La riforma della legge provinciale sugli incentivi alle imprese è stata approvata, ora si attendono i decreti attuativi. In quale direzione dovrebbero andare?
«In aggiunta ai criteri già definiti, bisognerebbe riuscire a coinvolgere maggiormente la componente femminile nel mondo del lavoro: aumentare del 10% l’occupazione femminile significa incrementare il Prodotto interno lordo dell’1%. Questo si collega al tema della denatalità. In Trentino non abbiamo messo in piedi politiche per la famiglia adeguate».
Le politiche per la famiglia erano state affidate all’assessorato allo sviluppo economico (Spinelli), poi sono state dirottate all’istruzione e cultura (Gerosa). Può rappresentare un limite?
«Personalmente ritengo che le politiche per la famiglia e lo sviluppo economico debbano andare di pari passo. L’importante è che i due assessorati lavorino in sinergia. Abbiamo avuto l’incontro con la nuova vicepresidente Gerosa e si è dimostrata sensibile a questi temi. Un contributo importante può arrivare dall’Agenzia del lavoro».
In che modo?
«In passato siamo stati precursori di buone pratiche, come il Progettone, ora l’Agenzia del lavoro deve assumere un nuovo ruolo. Dovrebbe concentrarsi sulle politiche che agevolano l’occupazione femminile e aiutano le imprese a reperire e formare il personale».
Quali sono le priorità di Confindustria Trento per questo inizio di legislatura?
«Ci aspettiamo che le opere pubbliche programmate negli ultimi cinque anni siano messe a terra, a partire dal nuovo ospedale. Un’altra priorità è appunto favorire gli investimenti del manifatturiero: bisogna rimettere al centro questo settore».
Percepite un’attenzione sbilanciata sul turismo?

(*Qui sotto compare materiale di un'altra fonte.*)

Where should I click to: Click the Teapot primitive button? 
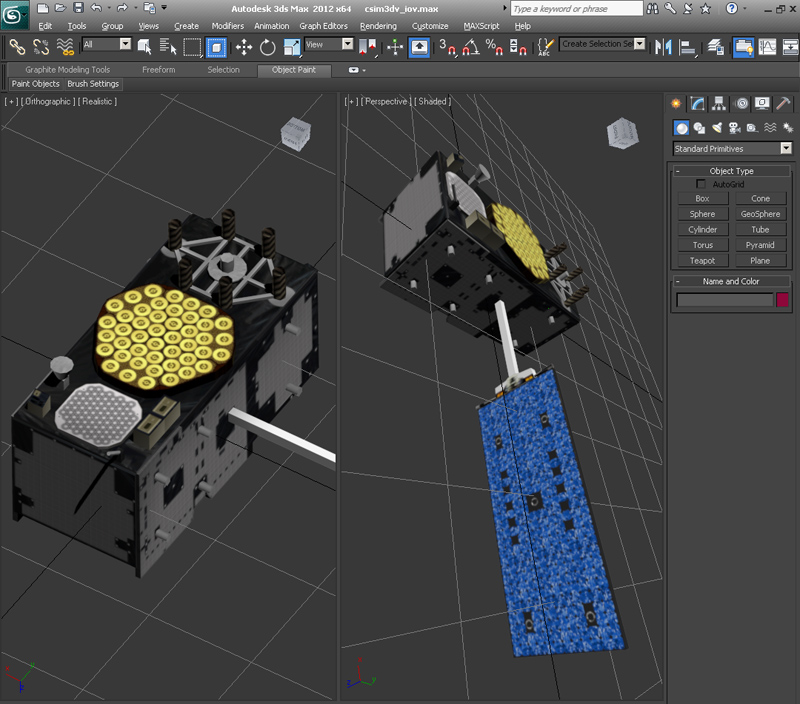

«Non abbiamo monitorato abbastanza le ricadute delle politiche pubbliche fatte negli ultimi cinque anni. Nell’ultimo periodo siamo stati molto legati a quanto accaduto: dopo Vaia sono state messe le risorse per affrontare questa emergenza; durante e dopo la pandemia sono state messe le risorse per il commercio e il turismo. Voglio sperare che questa distribuzione di risorse, a pioggia, non diventi strutturale. Oggi dobbiamo investire su quei settori che hanno una maggiore potenzialità di crescita. C’è, infine, un’ultima priorità».
Prego.
«L’investimento in formazione. Da questo punto di vista le altre regioni italiane hanno già avviato le Its Academy, un nuovo percorso che agevola il passaggio dei ragazzi dalla scuola al mondo del lavoro. Noi, invece, siamo totalmente fermi da un anno e mezzo».